Insofern würde die förmliche Aussetzung der Gespräche, wie sie das EU-Parlament fordert, praktisch wenig ändern. Politisch wäre sie allerdings ein herbes Signal. Erdogan könnte es als weiteres Zeichen der europäischen Zurückweisung ausnutzen.

Die Bundesregierung teilt mit der Mehrheit der EU-Partner die Auffassung, dass die Europäische Union die Kritik an Erdogans Kurs verschärfen, aber keinen Verhandlungsstopp verkünden sollte. Das sei auch die Linie der türkischen Opposition, erklärt Außenminister Frank-Walter Steinmeier.

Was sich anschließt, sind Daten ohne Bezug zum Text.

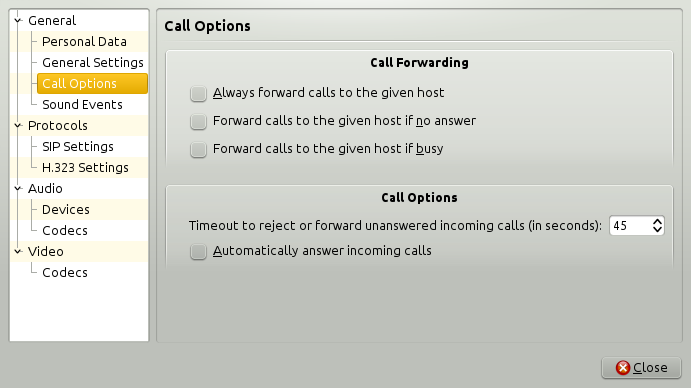
Task: Collapse the Video tree arrow
Action: (x=18, y=251)
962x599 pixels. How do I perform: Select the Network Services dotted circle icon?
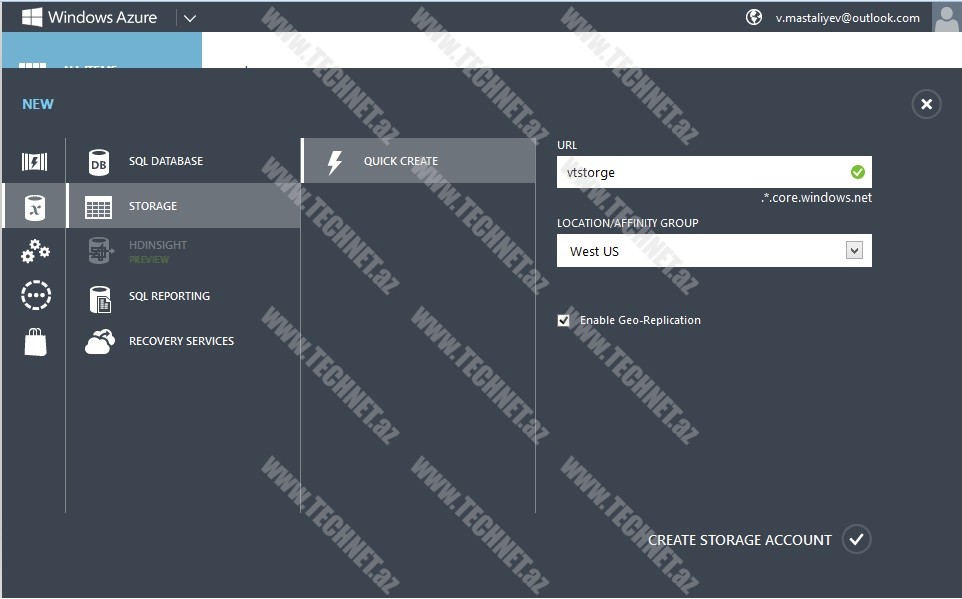coord(34,296)
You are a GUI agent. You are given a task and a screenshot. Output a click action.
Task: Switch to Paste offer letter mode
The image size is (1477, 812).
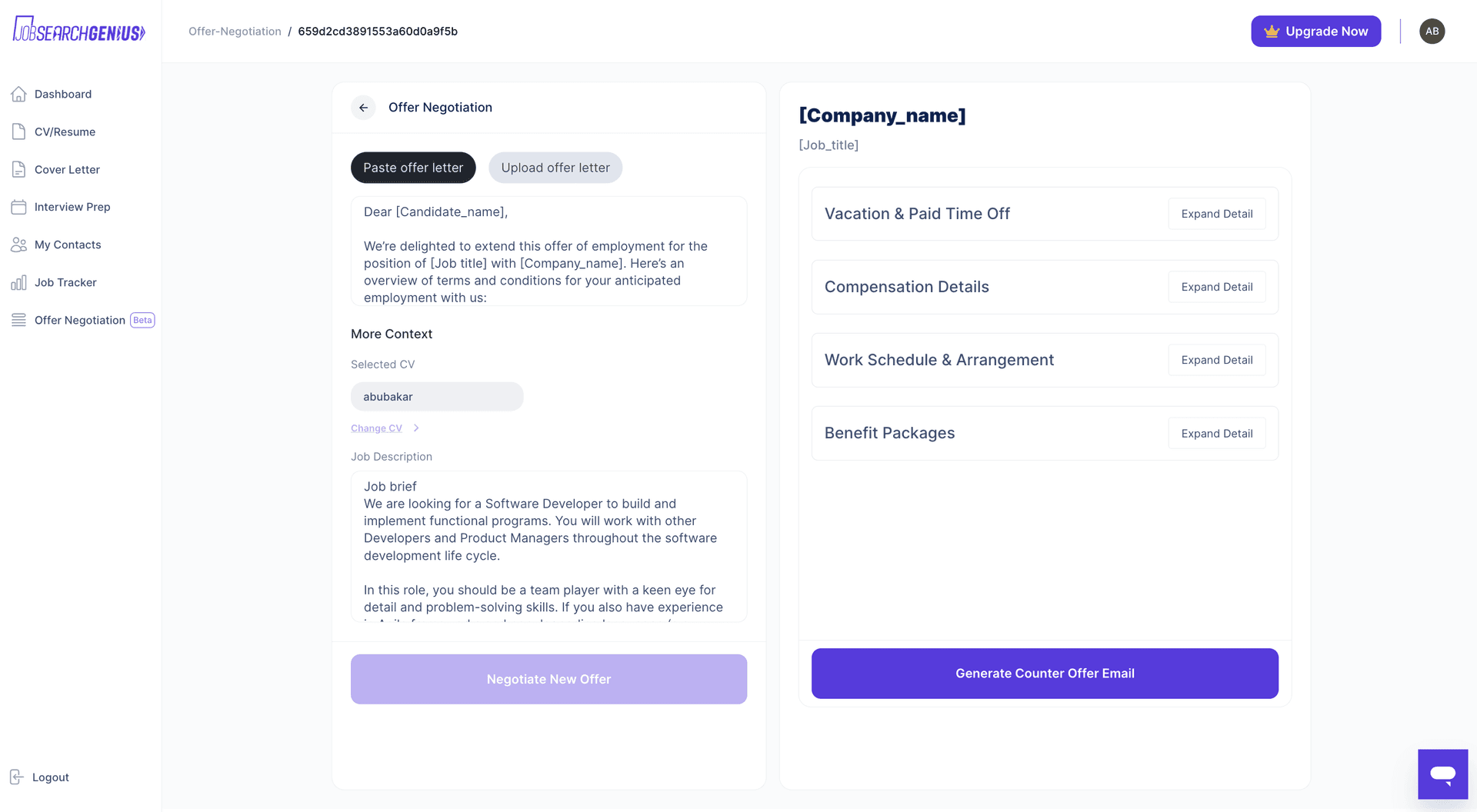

Dass man in den Türken einen Nato-Verbündeten und Partner in der Migrationspolitik habe, dürfe in dieser Frage keine Rolle spielen, entgegnet der Österreicher Kurz. Mehrheitsfähig ist diese Meinung nicht. Nur die Niederländer, Bulgaren und Belgier denken ähnlich. Bei den Beratungen dieser Woche ist aber Einstimmigkeit nötig. Diplomaten rechnen daher damit, dass der Gipfel der Staats- und Regierungschef am Donnerstag harte Worte findet, die Verhandlungen aber nicht einfriert.